Regione, perché la Cgil si scaglia contro Marsilio e Bernardini


"Grave comportamento antisindacale"


di Redazione
Categoria: ABRUZZO
25/06/2019 alle ore 09:46



Grave "comportamento antisindacale" per aver "modificato a posteriori" un accordo già sottoscritto, aumentando la retribuzione di risultato dei dipendenti regionali, calpestando le norme del contratto collettivo nazionale di lavoro e le più elementari regole della contrattazione tra ente e rappresentanti dei lavoratori”. 
Queste le accuse mosse dalla Cgil Funzione Pubblica in un ricorso al Tribunale del lavoro de L’Aquila, accuse rivolte al presidente della Regione Marco Marsilio e a Fabrizio Bernardini, ex capo di gabinetto della presidenza del governatore Luciano D'Alfonso del Partito democratico. 

Nel testo del ricorso, siglato dal segretario regionale Cgil Fp Paola Puglielli, si chiede al Tribunale del Lavoro di annullare la delibera 210 del 23 aprile, "Criteri per il conferimento, la revoca e la gradazione delle posizioni organizzative" approvata dalla giunta di Marsilio, che ha recepito un accordo che, però, seppure firmato dalle altre organizzazioni sindacali, sarebbe stato stravolto a posteriori da Bernardini.
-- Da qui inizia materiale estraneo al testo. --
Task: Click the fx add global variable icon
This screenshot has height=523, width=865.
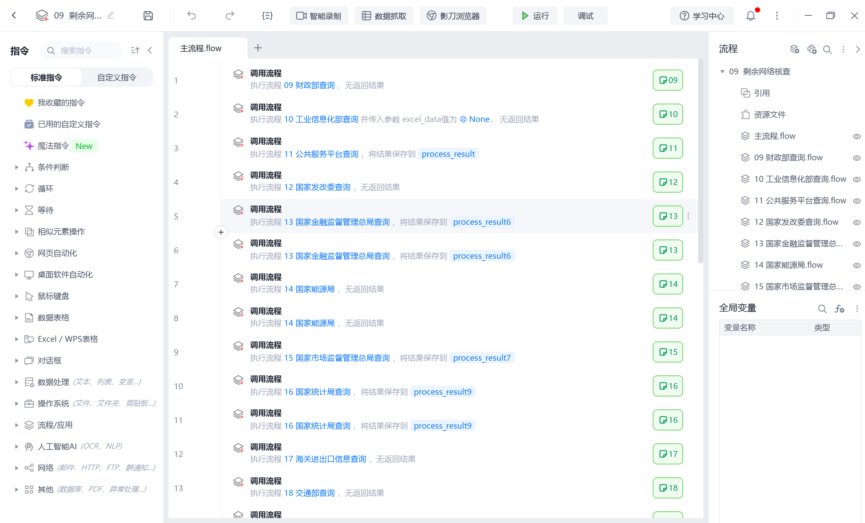Action: tap(839, 309)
Sempre nel testo si legge che nel corso della convocazione dei sindacati del 14 marzo, per confrontarsi sui "criteri generali relativi ai sistemi di incentivazione, "si è svolta un'articolata discussione e sono state concordate le modifiche”, dopodiché, nell’incontro del 21 marzo l'accordo è stato concluso. 

La Cgil denuncia che tuttavia Bernardini avrebbe cambiato le carte in tavola, dato che è stato recapitato a inizio aprile un documento "con alcune modifiche apportate", su cui "chiudere definitivamente il confronto".
E proprio quest'ultimo documento è stato sottoscritto dalla Regione e dalle altre sigle sindacali il 10 aprile e  poi recepito dalla delibera del 23 aprile.

“Una "condotta gravissima", protesta la Cgil, dato che nel contratto collettivo nazionale è chiaro che “il confronto è la modalità attraverso la quale si instaura un dialogo approfondito sulle materie rimesse a livello di relazione, al fine di consentire soggetti sindacali di esprimere valutazioni esaustive e di partecipare costruttivamente alla definizione delle misure che l'ente intende adottare". 
Per la Cgil sono ergo illegittime le  "modifiche apportate unilateralmente dal dottor Bernardini, azzerando di fatto le risultanze di un precedente iter procedurale condiviso da più parti". Inoltre,  la modifica è stata "irritualmente comunicata alle sigle sindacali fuori tempo massimo e 'fra le righe', insieme ad un altro argomento".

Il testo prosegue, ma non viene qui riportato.